Eccoci qua tra i nostri amati libri, un nuovo appuntamento per consigliarvi delle letture che non potete assolutamente perdere!
Oggi vi parlo di “Il linguaggio segreto dei fiori“, romanzo d’esordio di Vanessa Diffenbaugh uscito nel maggio del 2011. Un’opera che ha conquistato i lettori di tutto il mondo.
“Non mi fido, come la lavanda,
Mi difendo, come il rododendro
Sono sola, come la rosa bianca, e ho paura. E quando ho paura, lascio che la mia voce siano i fiori”
Victoria, la protagonista di questa storia è una ragazza a cui la vita non ha riservato un percorso facile. Giunta al suo diciottesimo compleanno può finalmente emanciparsi dal sistema che negli anni le ha riservato diverse famiglie adottive e tanti istituti. Perché Victoria è sola al mondo, abbandonata dopo sole tre settimane dalla sua nascita. Un’esperienza che le ha fatto costruire un muro tra sé e il mondo esterno. La sua storia è infatti carica di solitudine, amarezza e senza di colpa, e cosa più rilevante una fortissima paura di amare e di essere amata.
La vita difficile l’ha segnata nel profondo.

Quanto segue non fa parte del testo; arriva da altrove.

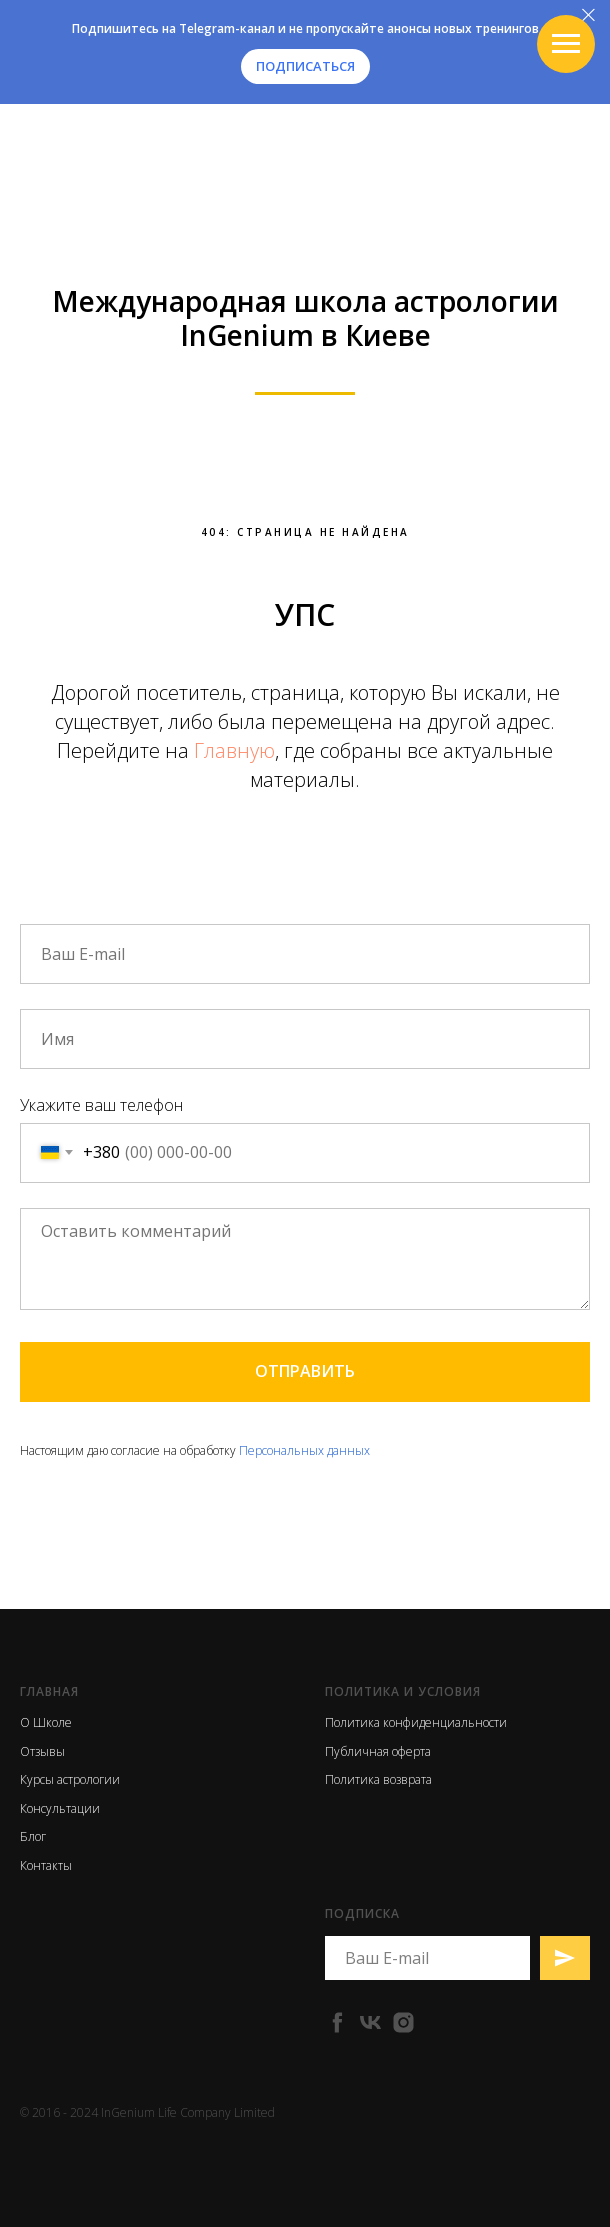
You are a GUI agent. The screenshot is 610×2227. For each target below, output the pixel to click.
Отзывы (42, 1751)
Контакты (46, 1865)
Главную (234, 750)
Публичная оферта (378, 1751)
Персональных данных (304, 1450)
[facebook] (337, 2022)
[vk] (370, 2022)
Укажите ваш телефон (101, 1105)
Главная (49, 1691)
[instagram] (403, 2022)
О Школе (46, 1722)
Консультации (60, 1808)
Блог (33, 1836)
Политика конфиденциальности (416, 1722)
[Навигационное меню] (566, 44)
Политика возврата (378, 1779)
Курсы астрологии (70, 1779)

Solo Elisabeth la donna che per un breve periodo ne è stata l’unica figura materna le insegnerà l’amore. Proprio da lei Victoria imparerà a conoscere il linguaggio segreto dei fiori. Da qui prende avvio il riscatto dalla giovane donna, perché anche lei come tutti merita una vita piena d’amore.

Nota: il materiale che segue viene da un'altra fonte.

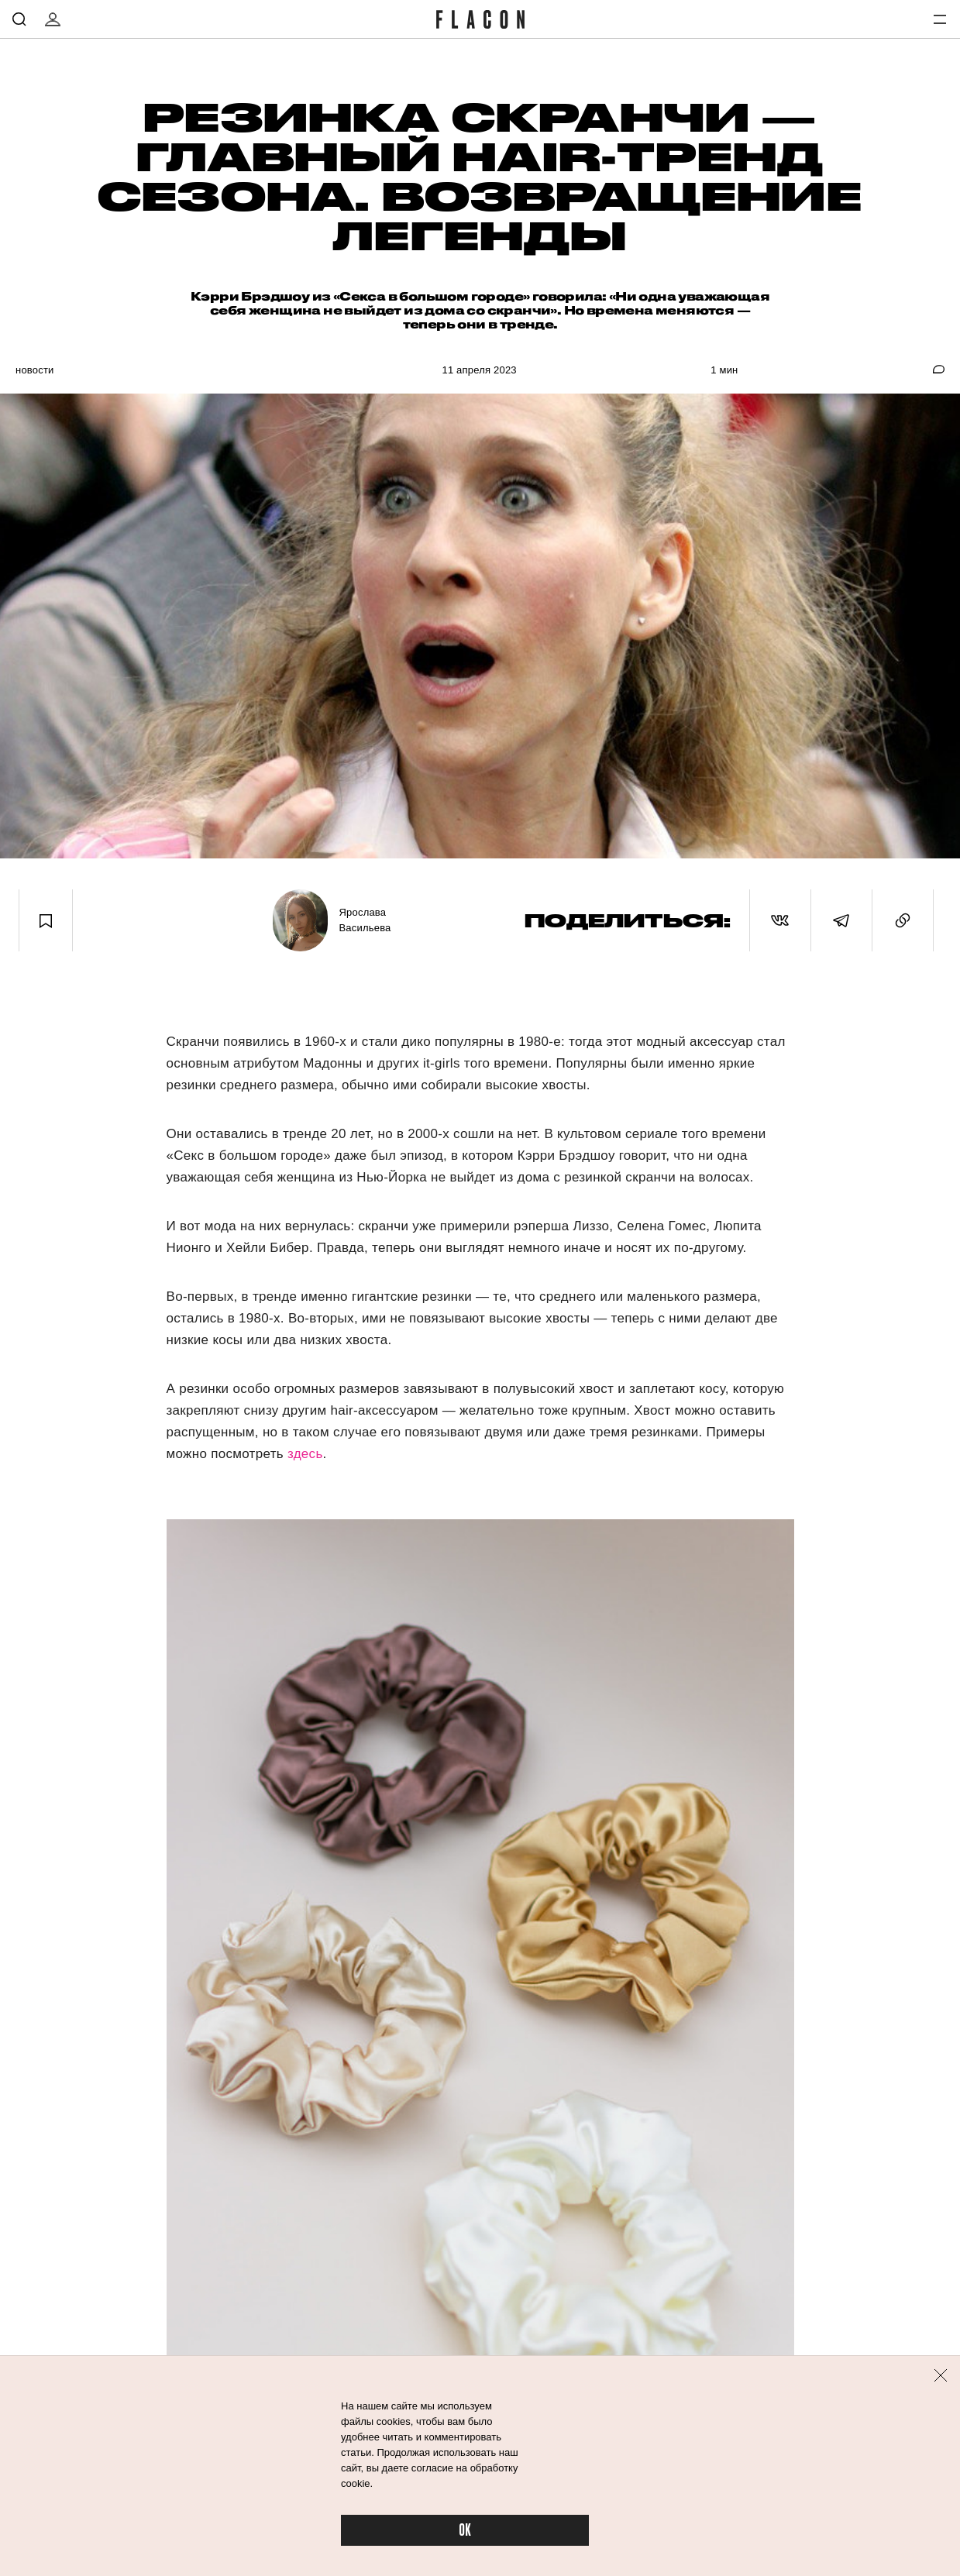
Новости (34, 370)
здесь (305, 1453)
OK (465, 2531)
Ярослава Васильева (365, 920)
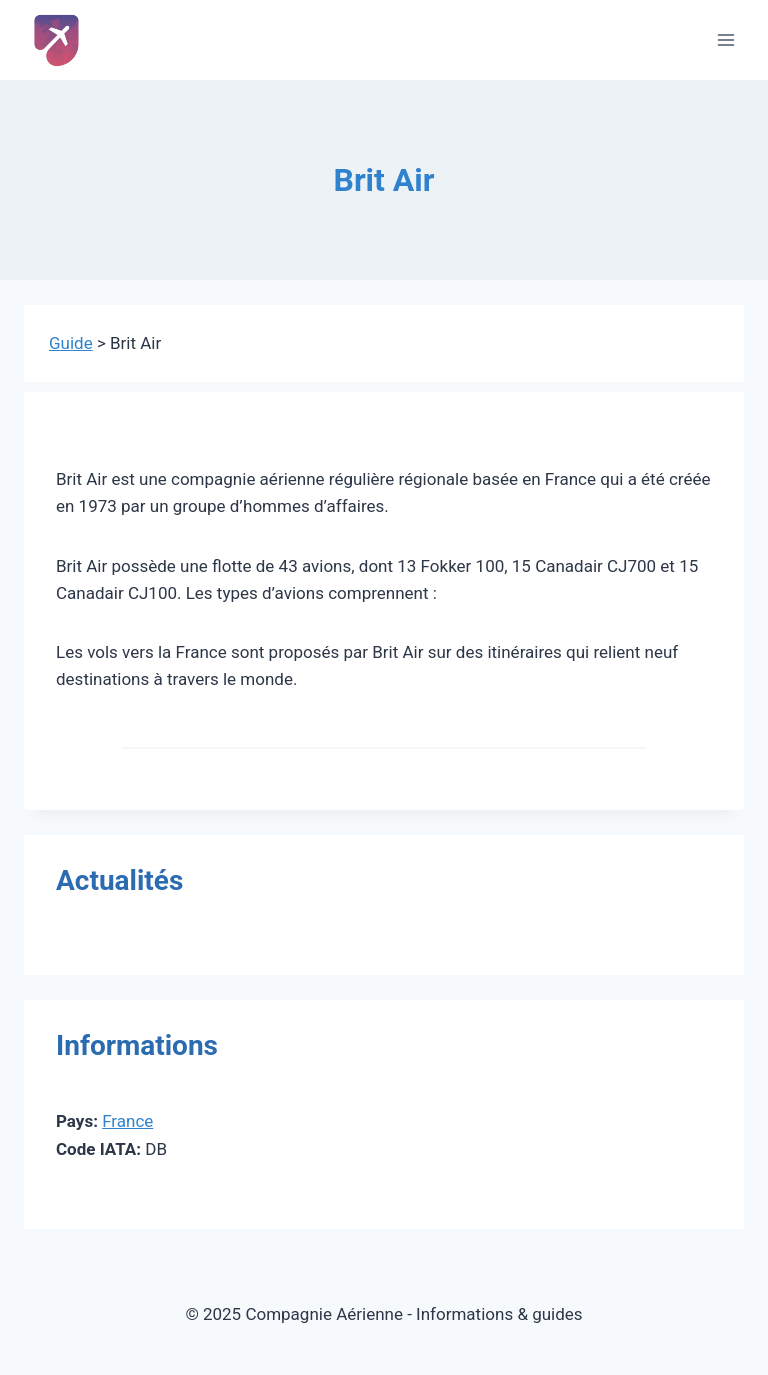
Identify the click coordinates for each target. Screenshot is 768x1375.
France (127, 1121)
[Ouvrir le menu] (725, 39)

Non vi svelo niente di più, è un libro che merita davvero di essere letto.
“Il vigneto era silenzioso. Hazel si staccò da lei e guardò oltre le viti, verso la casa. I suoi occhi assonnati seguirono la linea del tetto fino alle finestre dl primo piano. Quando si girò verso di me, ebbe un sussulto, come se si fosse dimenticata della mia presenza, poi sorrise: un lento, timido, raggiante sorriso. Tese le braccia verso di me e lanciò dei gridolini di gioia. Quel suono aprì una crepa nel guscio che mi avvolgeva il cuore, come un acuto infrange un bicchiere di cristallo.

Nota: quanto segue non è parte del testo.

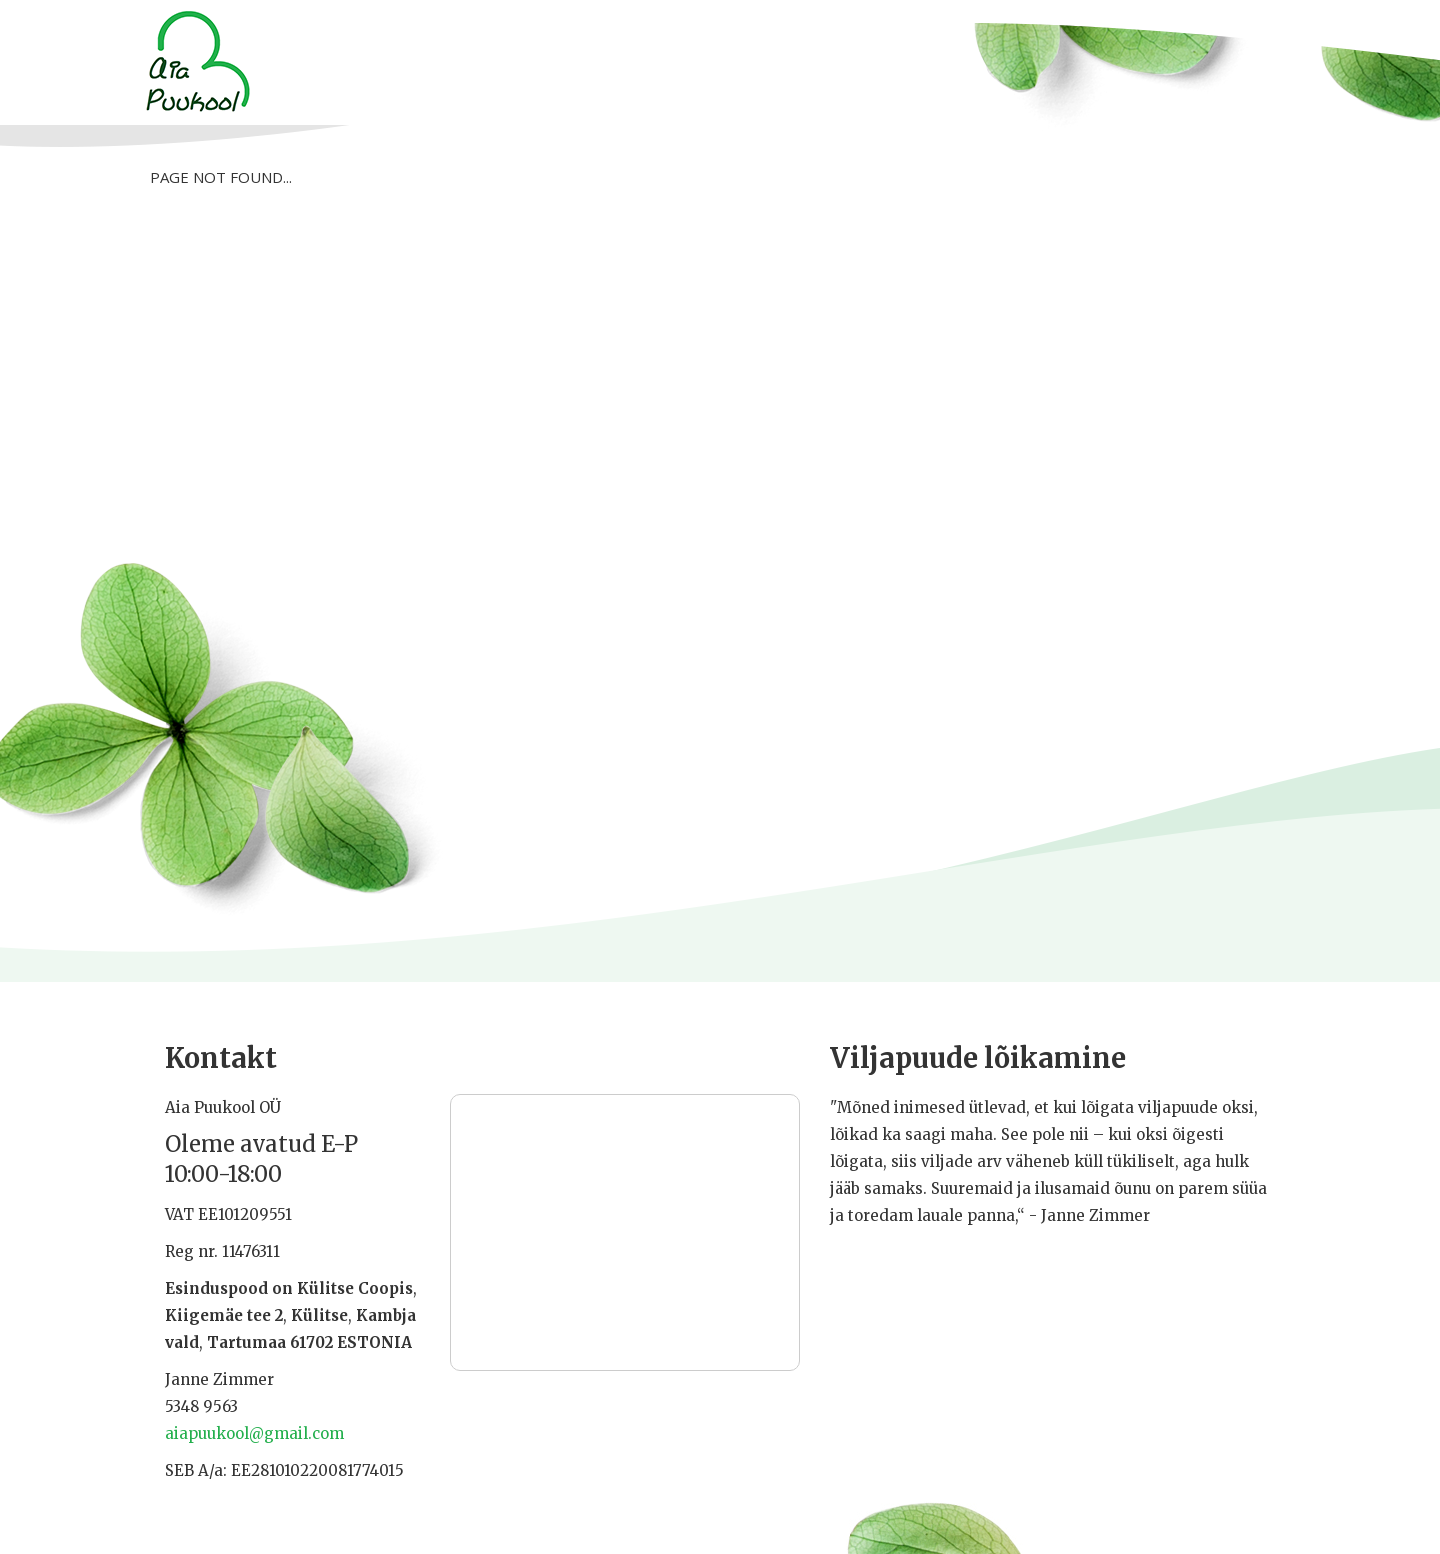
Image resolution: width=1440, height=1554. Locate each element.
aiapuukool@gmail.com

Quella sera Hazel avrebbe dormito per la prima volta con me. Le avrei letto una storia e l’avrei cullata sulla sedia a dondolo. Poi avremmo cercato di addormentarci. Forse mia figlia si sarebbe sentita intimorita e io inadeguata, ma ci avremmo riprovato, una settimana dopo l’altra. Con il tempo avremmo imparato a conoscerci e io avrei saputo darle – come ogni madre alla figlia – un amore imperfetto e senza radici”.